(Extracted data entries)
================================
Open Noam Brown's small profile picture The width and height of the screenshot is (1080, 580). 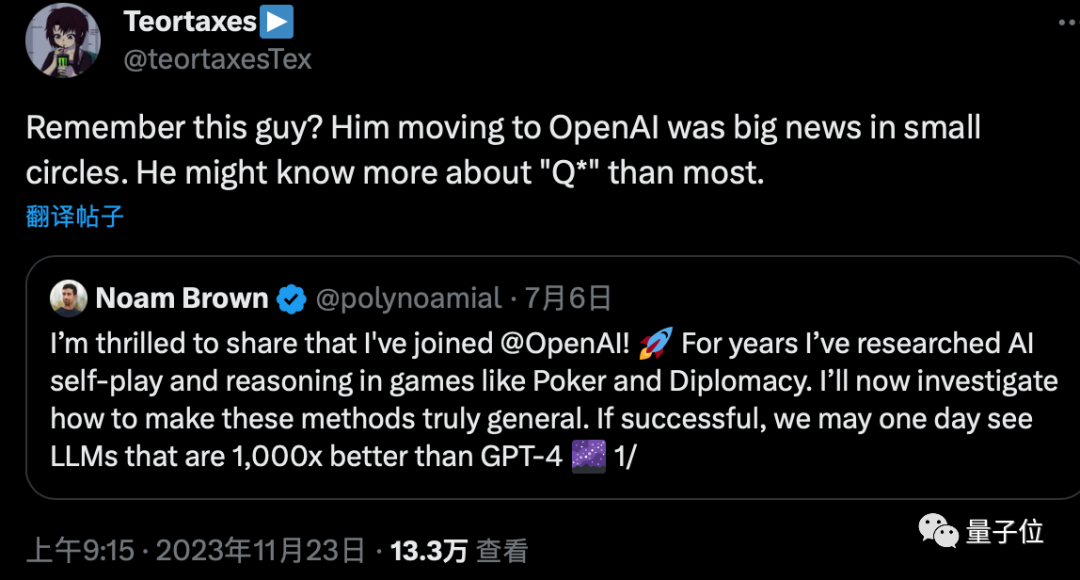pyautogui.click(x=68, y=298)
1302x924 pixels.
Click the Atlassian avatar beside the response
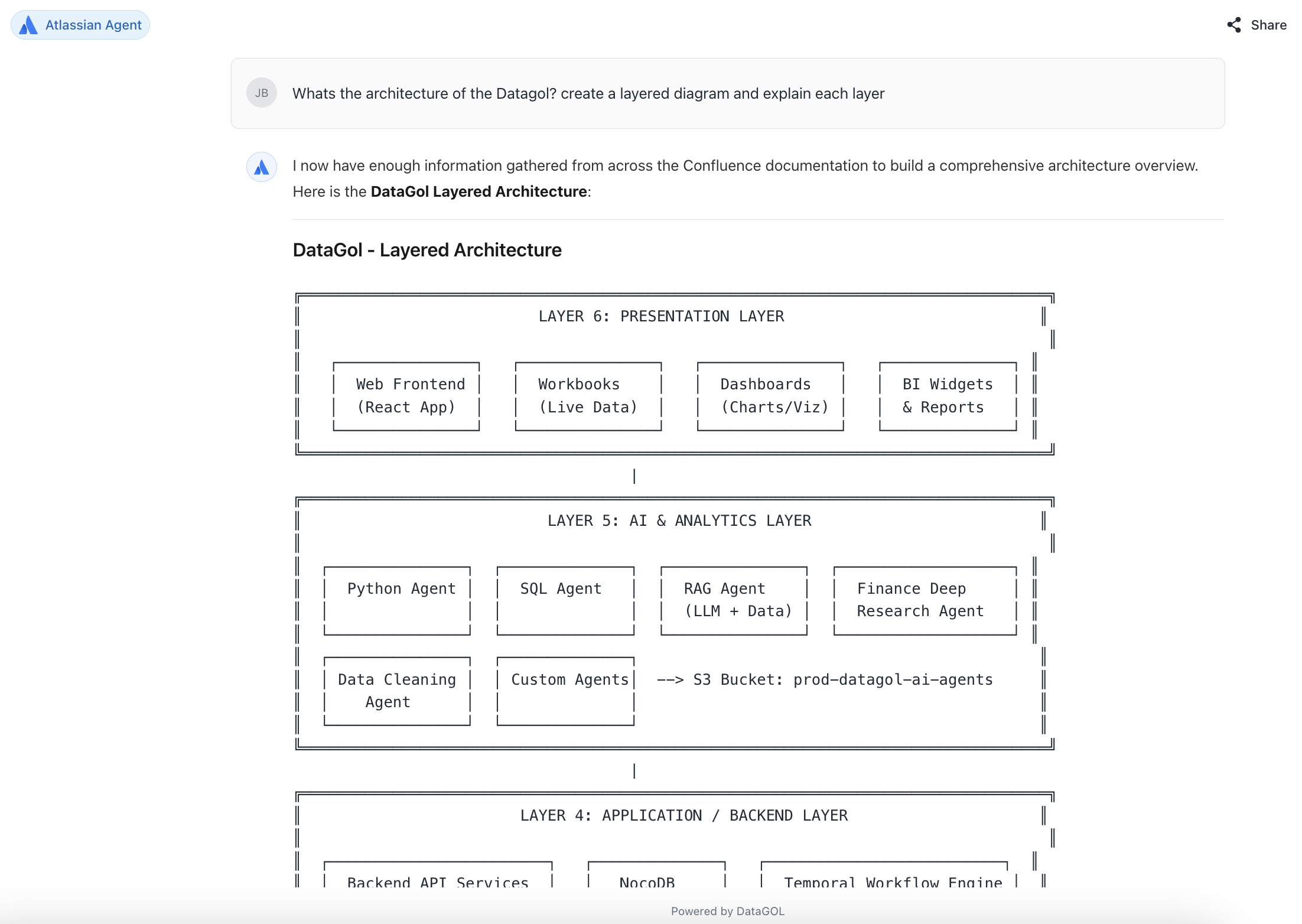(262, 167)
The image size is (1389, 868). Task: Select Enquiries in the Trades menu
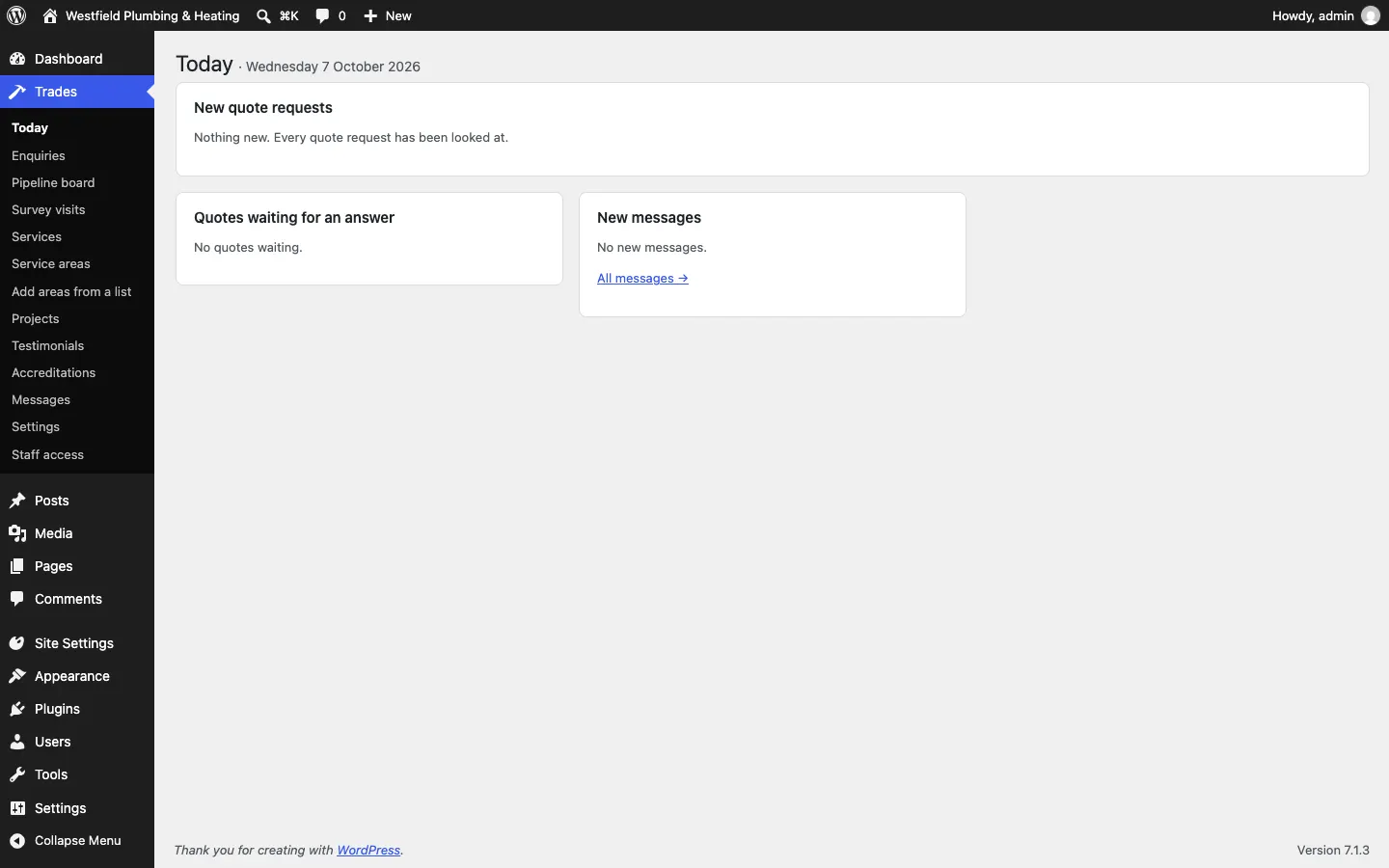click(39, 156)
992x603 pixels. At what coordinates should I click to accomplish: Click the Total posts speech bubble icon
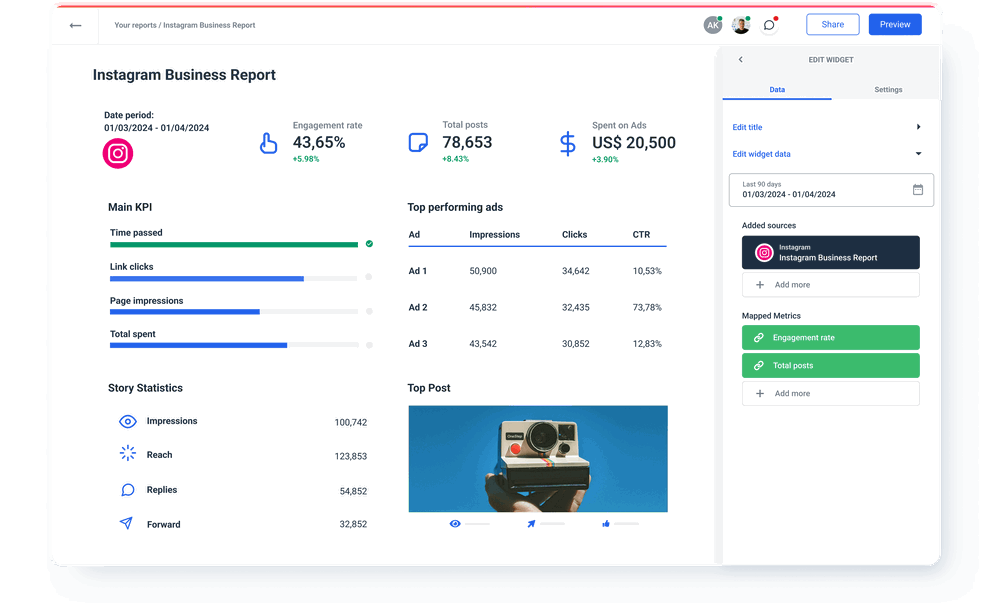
================================
◆ WORK TO BE COMPLETED ◆
State only the number of lines in the data above that contain the word "pixels".

◆ CORRECT RESPONSE ◆
2